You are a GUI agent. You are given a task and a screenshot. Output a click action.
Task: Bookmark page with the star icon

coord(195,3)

==

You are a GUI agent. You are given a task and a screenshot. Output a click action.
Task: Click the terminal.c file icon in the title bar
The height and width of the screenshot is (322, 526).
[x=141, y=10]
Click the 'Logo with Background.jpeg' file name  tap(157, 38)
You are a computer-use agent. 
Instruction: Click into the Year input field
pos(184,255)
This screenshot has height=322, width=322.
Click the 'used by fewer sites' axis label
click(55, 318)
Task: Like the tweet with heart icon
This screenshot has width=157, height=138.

==

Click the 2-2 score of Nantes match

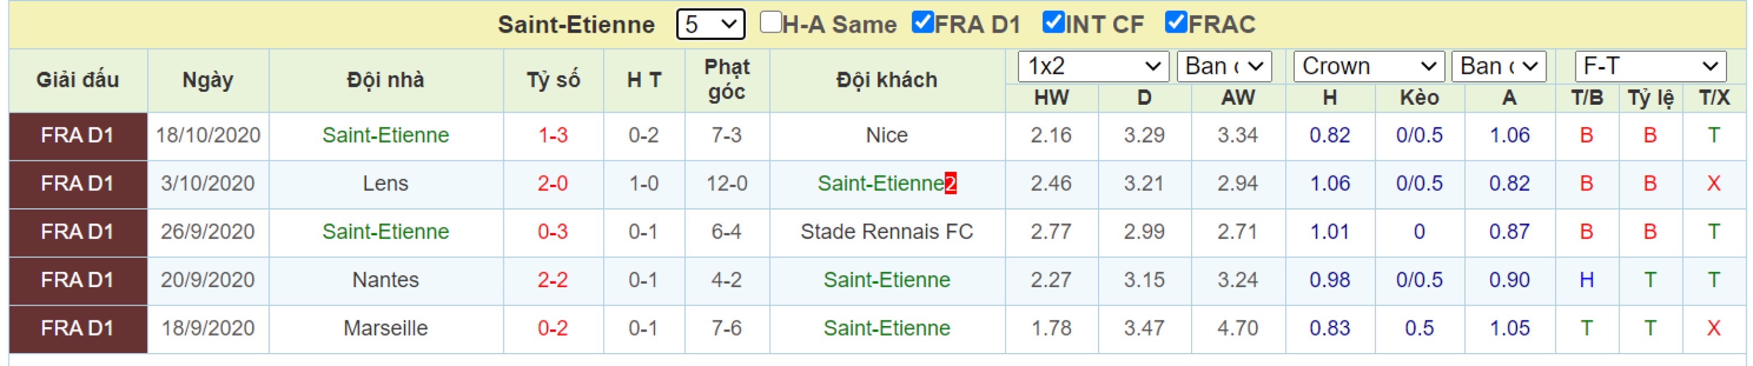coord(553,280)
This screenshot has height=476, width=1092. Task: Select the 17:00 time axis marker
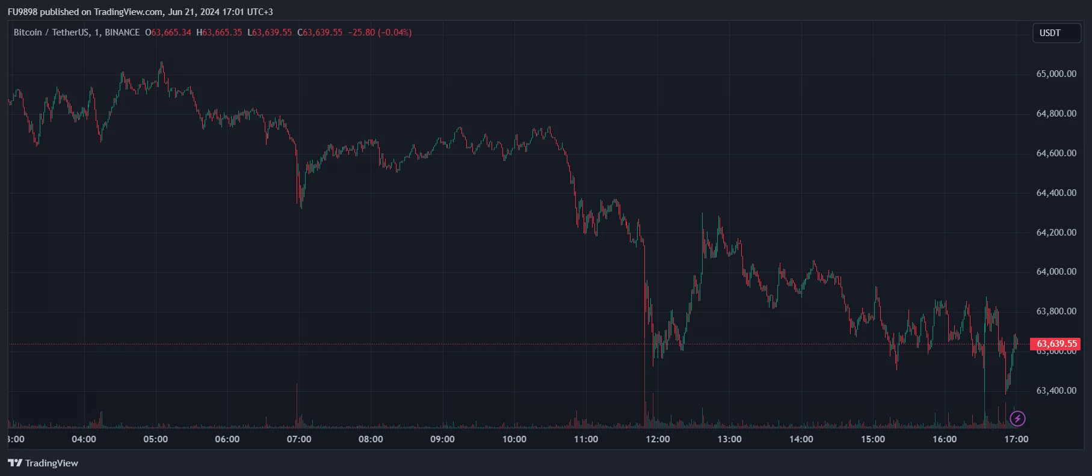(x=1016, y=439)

> Exercise objective
Starting at the line that has "This screenshot has height=322, width=322." and stopping after the line that has "This screenshot has width=157, height=138.", write out that material again with "heart icon" replaced by "heart button", changing nothing else.

> Solution to the exercise
This screenshot has height=322, width=322.
Click the 'used by fewer sites' axis label
click(55, 318)
Task: Like the tweet with heart button
This screenshot has width=157, height=138.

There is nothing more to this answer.